■ WAS GEFRAGT IST ■
Mit welchem Begriff wollte Jan-Martin Wiarda laut dem Textauszug seinen heutigen Beitrag als analysierenden Meinungsbeitrag kennzeichnen?

■ TEXTAUSZUG ■
Jan-Martin Wiarda (Dienstag, 01 Juni 2021 13:47)
@Jule Specht
Liebe Jule,
wie Du weißt, schätze ich Dich und Deine Meinung sehr, und ich kann Deine Kritik nachvollziehen – gerade aus der Sicht einer Berliner Sozialdemokratin am heutigen Tag. Allerdings kann ich Dir in fast keinem Punkt zustimmen in diesem Fall.
Erstens habe ich die verschiedenen Positionen, auch die von Dir angeführte, immer wieder erwähnt, zuletzt in meinem gestrigen Betrag: https://www.jmwiarda.de/2021/05/31/was-ist-mit-den-kindern/
Zweitens handelt es sich bei meinem heutigen Beitrag um einen analysierenden Meinungsbeitrag, was ich versucht habe, durch den Begriff "Analyse" zu kennzeichnen. Womöglich wäre "Kommentar" hier besser gewesen – wobei sich ein Blogformat ohnehin von einer Zeitung unter anderem durch mehr Kommentierung unterscheidet.
Drittens habe ich auch die Argumente von Scheeres und Müller immer wieder wiedergeben und hätte diese noch nicht einmal einordnen müssen, weil sie in ihrer Einseitigkeit überwiegend für sich sprachen.
Viertens empfinde ich die Einordnung, wie ich sie mit meinen Kenntnissen und meinem Hintergrund vornehmen kann, aber als eine meiner Kernaufgaben hier im Blog. Diese Einordnung habe ich auch im obigen Beitrag vorgenommen. Es handelt sich um die Analyse eines mit Ansage daneben gegangenen politischen Prozesses – was übrigens auch die Befürworter des Wechselunterrichts ärgern sollte.

■ ROHDATEN ■
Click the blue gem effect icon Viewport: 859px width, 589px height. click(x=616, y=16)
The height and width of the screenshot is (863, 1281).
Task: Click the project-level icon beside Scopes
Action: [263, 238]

■ LÖSUNG ■
Mit dem Begriff „Analyse“.